[Work task 1]: Set down the part of the create_folds documentation below word for word, starting with "type: Split type." and going on through "i.e., no repetitions.".
[Work task 2]:
Using the create_folds documentation below, answer these questions:
(a) What is the default value of k in the function signature?
(b) What is the default setting of shuffle?
(c) What kind of indices does the returned list contain when invert = TRUE?

[Extract provided]:
────

This function provides a list of row indices used for k-fold cross-validation (basic, stratified, grouped, or blocked). Repeated fold creation is supported as well. By default, in-sample indices are returned.
create_folds( y, k =5L, type = c("stratified","basic","grouped","blocked"), n_bins =10L, m_rep =1L, use_names =TRUE, invert =FALSE, shuffle =FALSE, seed =NULL)
Arguments
y: Either the variable used for "stratification" or "grouped" splits. For other types of splits, any vector of the same length as the data intended to split.
k: Number of folds.
type: Split type. One of "stratified" (default), "basic", "grouped", "blocked".
n_bins: Approximate numbers of bins for numeric y
(only for type = "stratified").
m_rep: How many times should the data be split into k folds? Default is 1, i.e., no repetitions.
use_names: Should folds be named? Default is TRUE.
invert: Set to TRUE in order to receive out-of-sample indices. Default is FALSE, i.e., in-sample indices are returned.
shuffle: Should row indices be randomly shuffled within folds? Default is FALSE.
seed: Integer random seed.
Returns
If invert = FALSE (the default), a list with in-sample row indices. If invert = TRUE, a list with out-of-sample indices.

────

[Dataset content]:
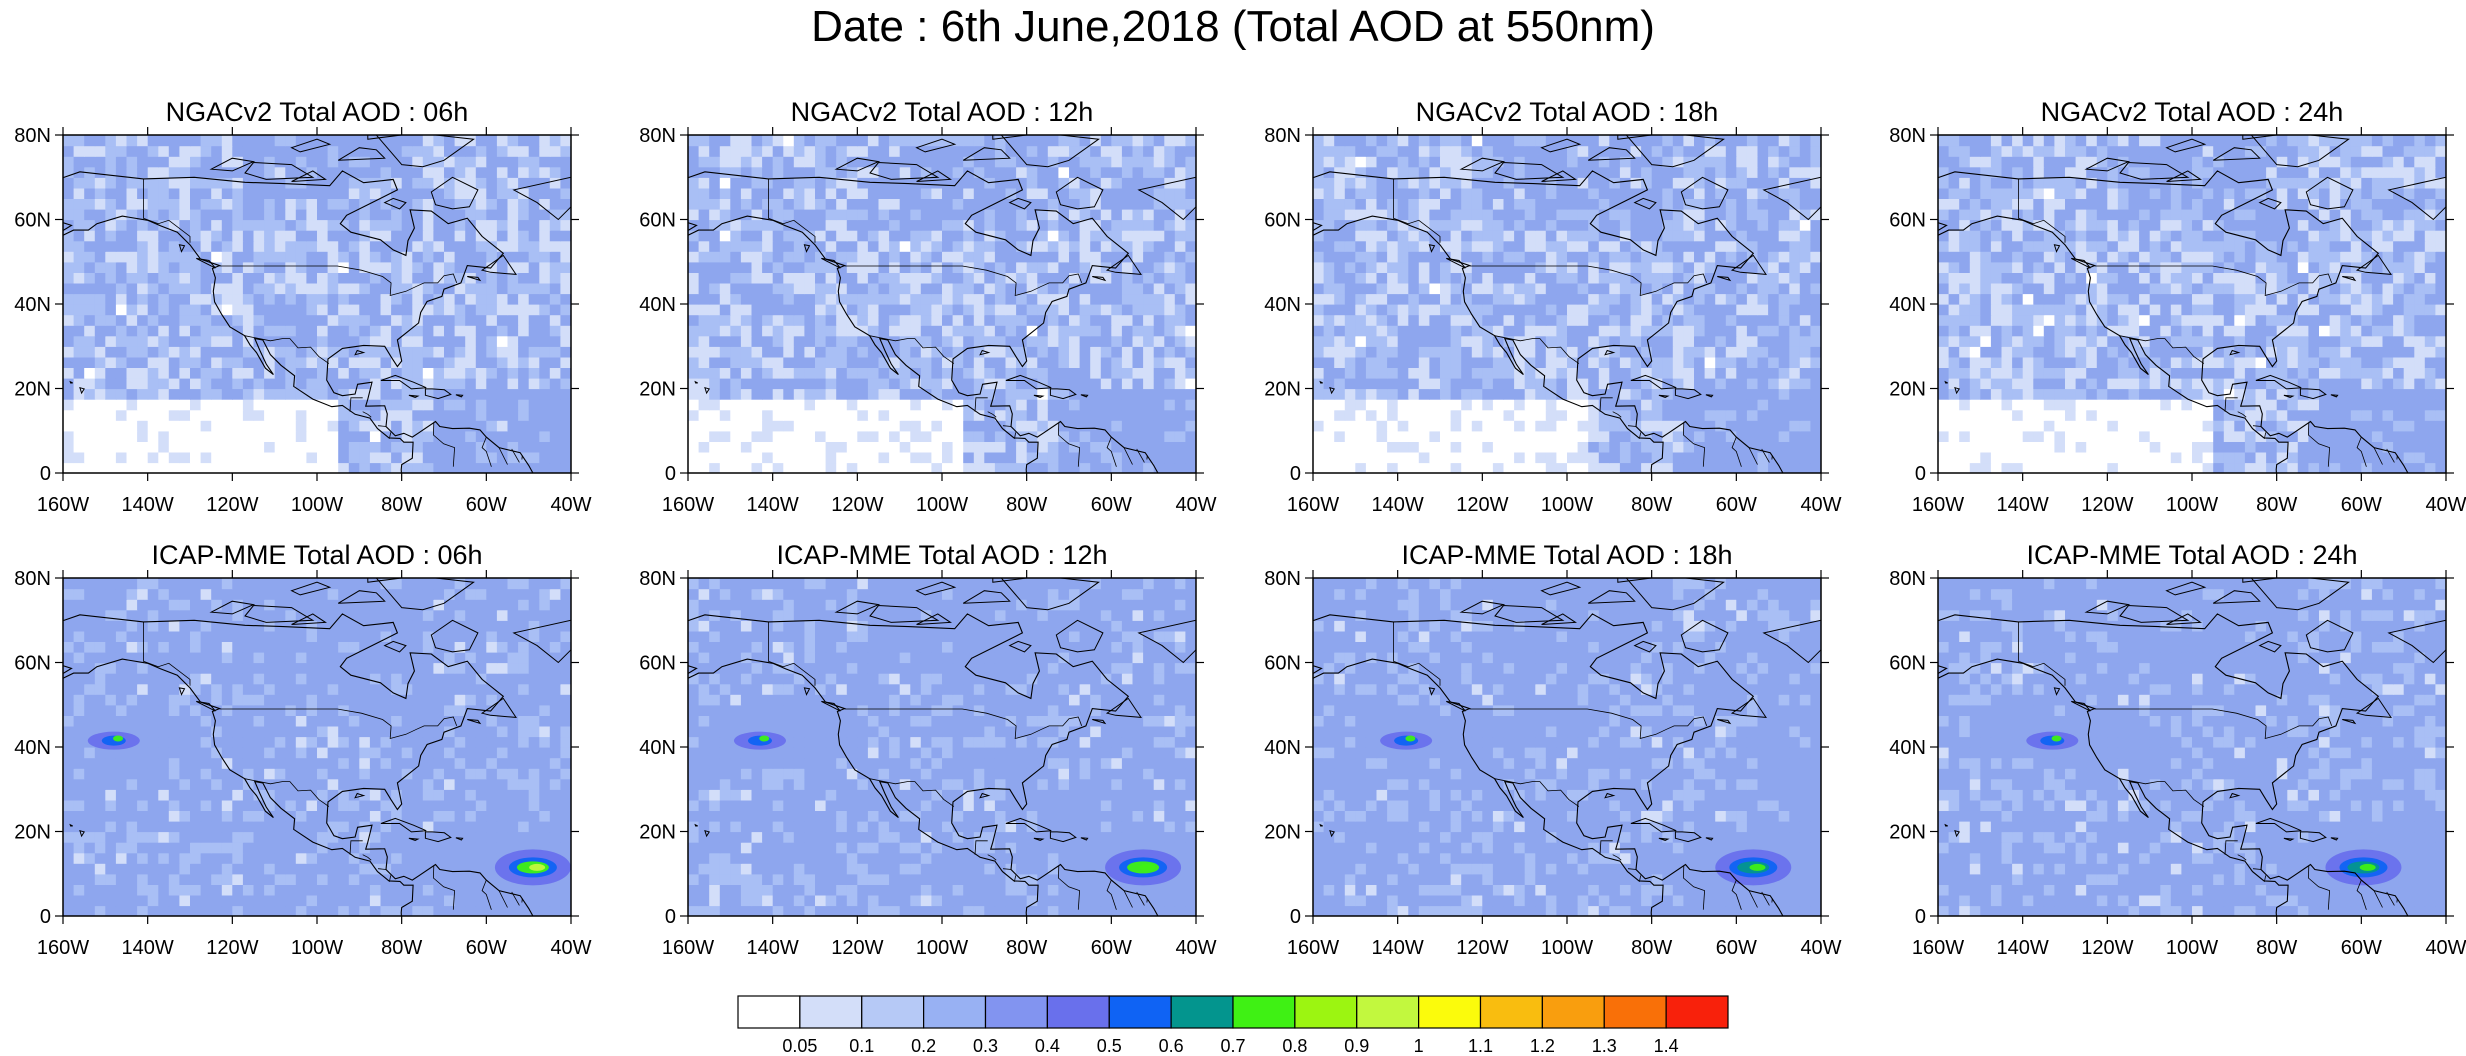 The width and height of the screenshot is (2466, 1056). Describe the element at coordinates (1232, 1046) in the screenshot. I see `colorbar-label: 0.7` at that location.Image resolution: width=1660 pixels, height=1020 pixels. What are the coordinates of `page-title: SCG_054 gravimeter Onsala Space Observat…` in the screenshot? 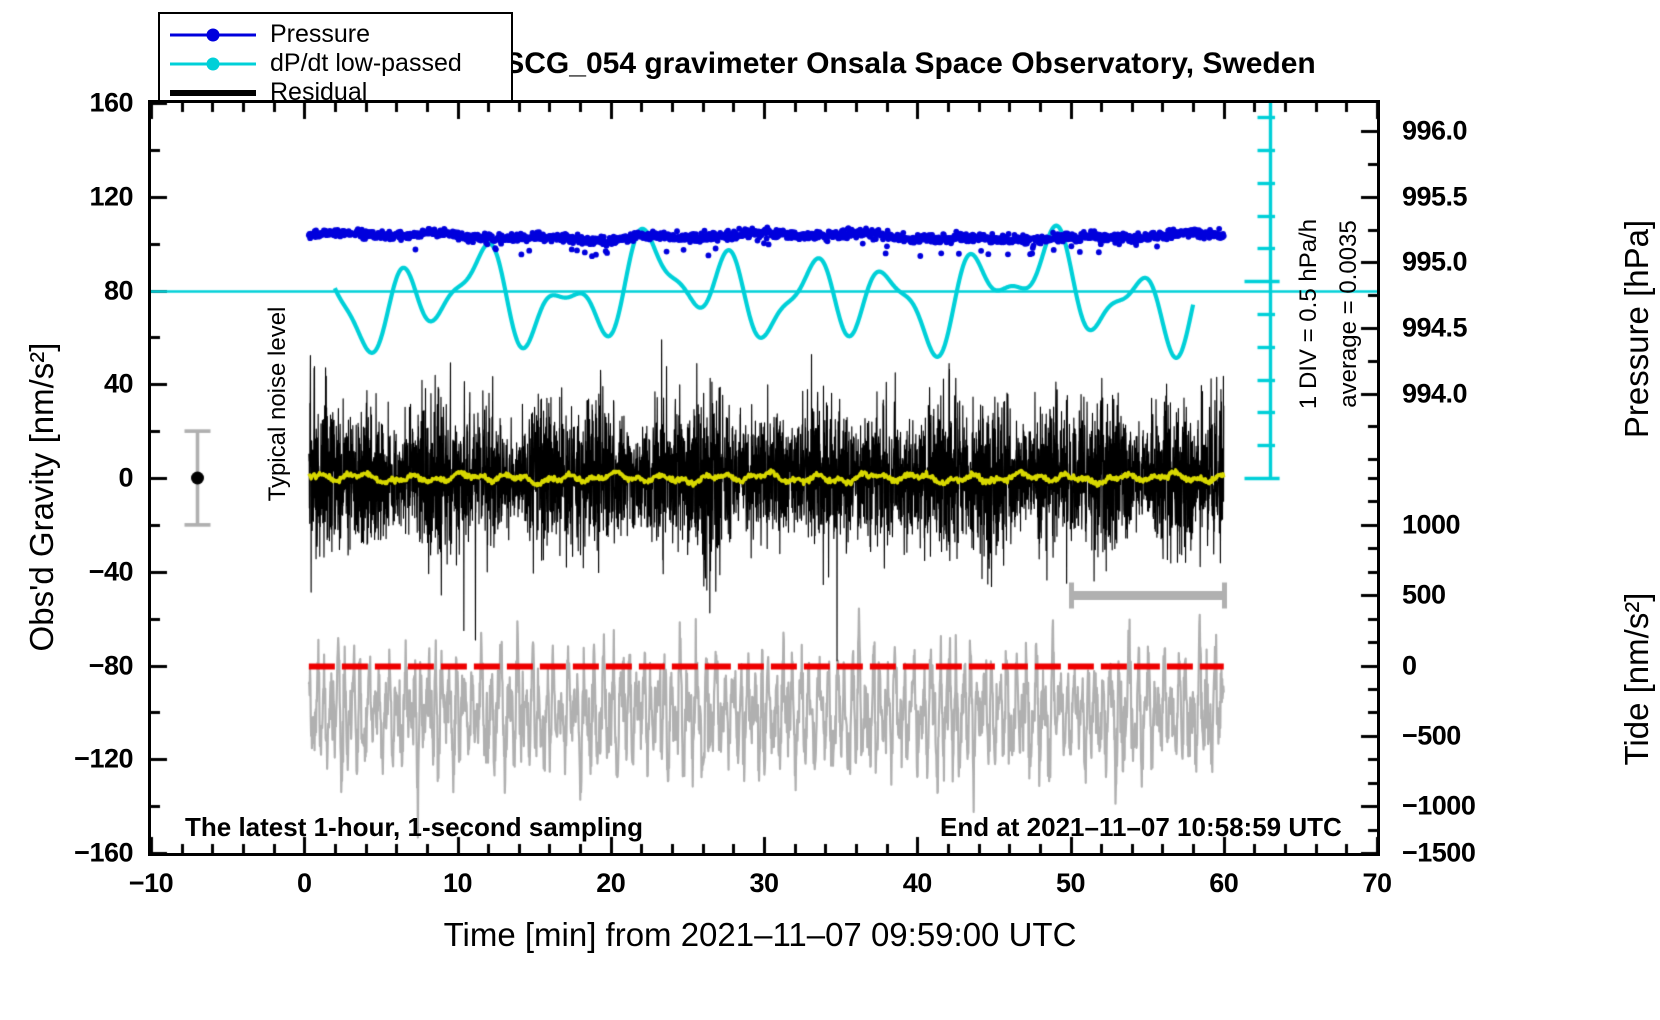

────

[Your response 1]:
type: Split type. One of "stratified" (default), "basic", "grouped", "blocked".
n_bins: Approximate numbers of bins for numeric y
(only for type = "stratified").
m_rep: How many times should the data be split into k folds? Default is 1, i.e., no repetitions.

[Your response 2]:
(a) 5 (written as 5L)
(b) FALSE
(c) Out-of-sample indices